◆ What you need to do
(1) According to the forum post about the hatched ooth, what species produced the ooth?
(2) List every item the forum post about the hatched ooth names as prepared in advance for the hatching.
(3) Reproduce word for word the stretch of the forum post about the hatched ooth from "# Ooth hatched" through "do for them.".

# Ooth hatched ...now what !?



## Shfty (Jan 6, 2013)

Hi everyone,

well my Hierodula unimaculata ooth hatched last night, It is my first ooth and im unsure of how to go about taking care of my nymphs.

I had some things ready for when they hatched but i wanted to know if there is anything special i have to do for them.

I have small deli cups to separate them

pinhead crickets

excelsior ( shredded corn husk )

Heat mat and heat lamps

well i feel kinda embarrassed to ask but if someone could please answer my questions that would be great, I'm fully aware that i could find answers to these questions on google but i want to be sure and i know alot of you have valuable tips

1. When is it ok to handle them ? ( i want to get them into individual containers )

2. When should i start feeding them ? ( it says to wait two days before feeding them )

◆ Information supplied
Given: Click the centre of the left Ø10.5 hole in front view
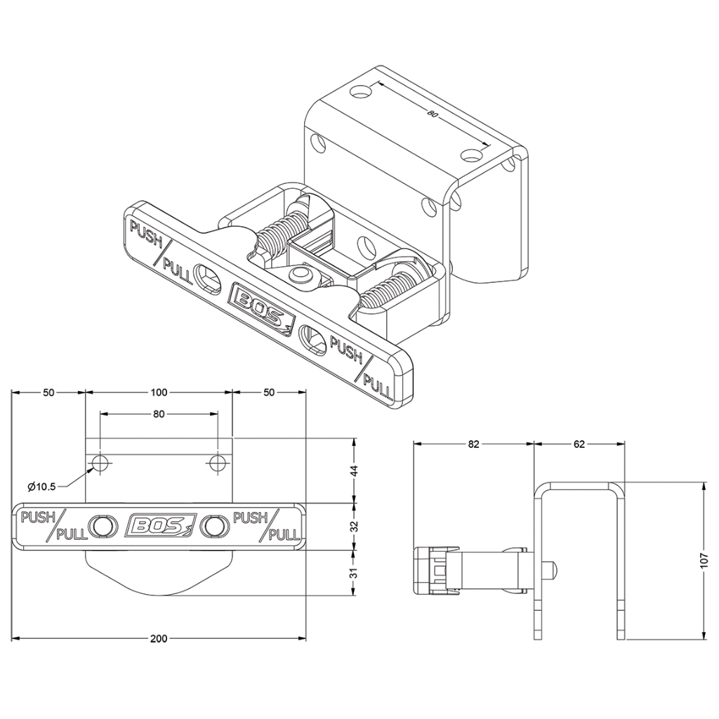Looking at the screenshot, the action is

◆ Final results
(1) Hierodula unimaculata

(2)
- Small deli cups to separate them
- Pinhead crickets
- Excelsior (shredded corn husk)
- Heat mat and heat lamps

(3)
# Ooth hatched ...now what !?



## Shfty (Jan 6, 2013)

Hi everyone,

well my Hierodula unimaculata ooth hatched last night, It is my first ooth and im unsure of how to go about taking care of my nymphs.

I had some things ready for when they hatched but i wanted to know if there is anything special i have to do for them.